Fourth, even when the suits are successful, defendants will pay a fraction of what they should, because they'll pay a team of $1,000/hour lawyers to make sure they do. BP is probably paying Kirkland & Ellis $1,000/minute, and its worth every penny because they're saving billions of dollars.

A smart man once pointed out: "When large numbers of people are involved, the argument for the institution of property rights is weakened and that for general regulations becomes stronger." Ronald Coase, "The Federal Communications Commission," 2 J. Law and Economics 1, 29 (discussing spectrum allocation, but using smoke pollution as an example). Coase is of course one of the luminaries of modern economics, and his theories are the bedrock of conservative political policies.


"If your pollution increases my risk of lung cancer by 250%, that is something that has a cost. You can put a dollar value on that statistical probability. But you can't sue over it"

I disagree. For example: http://en.wikipedia.org/wiki/Tobacco_Master_Settlement_Agree..., http://en.wikipedia.org/wiki/Mesothelioma#Legal_issues


> Even without limited liability, it's just not really illegal to pollute. If your pollution increases my risk of lung cancer by 250%, that is something that has a cost. You can put a dollar value on that statistical probability. But you can't sue over it, because by and large outside of medical malpractice it's nearly impossible to sue for statistical injuries.

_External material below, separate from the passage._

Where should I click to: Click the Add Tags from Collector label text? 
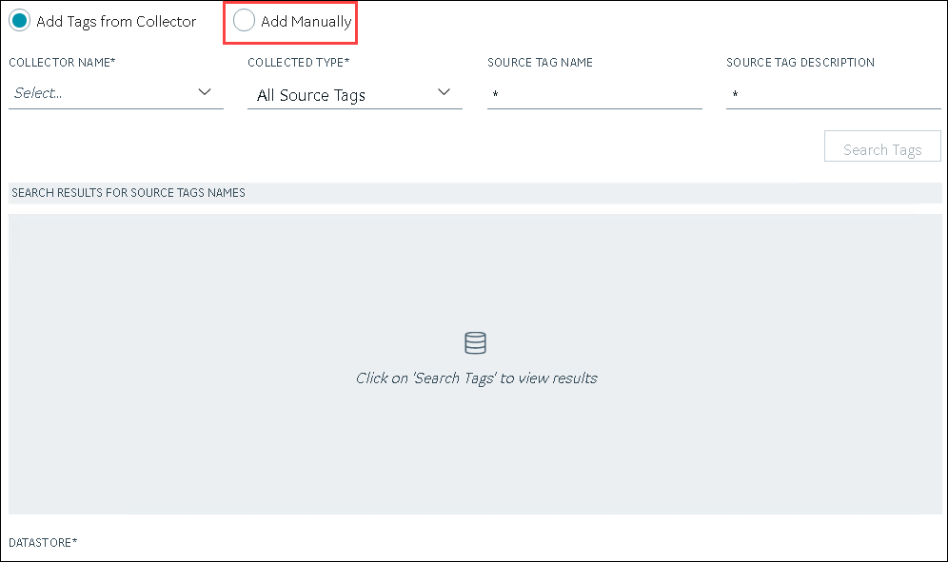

Bodily harm is not the only form of harm for which one may be liable. Repeated dispersal of unwanted waste upon other's property could be considered property damage, even if the waste cannot or has not yet caused exposure related medical conditions upon their person.

In an alternate legal context, a society might decide that proving an ash residue repeatedly collected on your property matches ash repeatedly emitted by a factory is sufficient grounds for property damage litigation without requiring you to also prove bodily harm. However, this would raise costs on industry by requiring them to be located further from residential areas.

Different societies will arrive at different tradeoffs and balances on these issues through the use of non-market forces, which will influence the incidence of negative externalities as much as market forces.